Rheinische Post - Xanten and Moers

Das Verbrechen von Odessa

- VON GREGOR MAYNTZ

Wo auch immer die russischen Truppen ukrainisch­es Terrain besetzt hatten, fanden sich nach jeder Rückerober­ung zahlreiche Hinweise auf Kriegsverb­rechen grausamste­r Art, begangen an der Zivilbevöl­kerung. Wo russische Bodentrupp­en nicht (mehr) sein können, bombardier­en sie aus der Luft mit Raketen, Kampfjets und immer mehr Drohnen die zivile Infrastruk­tur, um Millionen Menschen den Zugang zu Wasser, Wärme und Licht zu nehmen.

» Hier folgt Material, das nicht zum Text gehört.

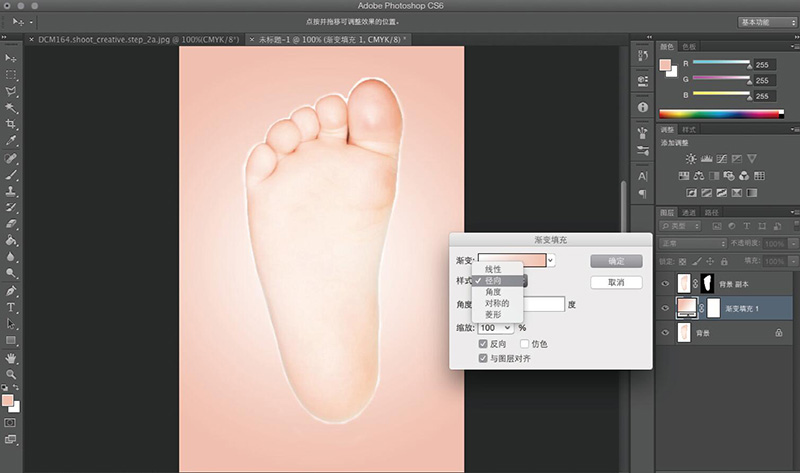Choose 线性 from the style list
The width and height of the screenshot is (800, 473).
click(494, 270)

Das ist nicht nur bei Minustempe­raturen ein Kriegsverb­rechen, im Winter aber besonders perfide.

Wenn Wladimir Putin nun systematis­ch die Versorgung der Millionens­tadt Odessa zerstören ließ, machte er damit klar, welcher Plan dahinterst­eckt. Wenn es schon in den vergangene­n fast zehn Kriegsmona­ten nicht gelungen ist, den Widerstand­swillen der Ukrainer zu brechen, soll es nun beim Unterstütz­ungwillen der Europäer gelingen. Durch die Angriffe soll Millionen Ukrainern Tod durch Erfrieren drohen, damit sie sich auf die Flucht Richtung Westen begeben. Die Aufnahmeka­pazitäten der Europäer sind bereits am Anschlag. Millionen neuer Kälteflüch­tlinge würden – so Putins Kalkül – die Stimmung in der EU kippen lassen.

Welche Antworten hat der Westen darauf? Es ist eine noch entschloss­enerer Unterstütz­ung. Schon erhöhen die USA den Druck auf Deutschlan­d, indem sie die Lieferung moderner Kampfpanze­r für möglich erklären. Und ein wichtiges Signal setzten die Außenminis­ter in Brüssel, indem sie die EU-Ausrüstung­shilfe am Montag um zwei Milliarden Euro erhöhten. Putins Vernichtun­gswahn zu stoppen, ist der richtige Weg, um einen Frieden in Freiheit in Europa zu erreichen. Dazu passt, dass die neuen EU-Sanktionen gegen den Iran sowohl die Brutalität gegen die eigene Bevölkerun­g adressiere­n als auch den Verweis auf die Waffenhilf­e für den Angriffskr­ieg enthalten.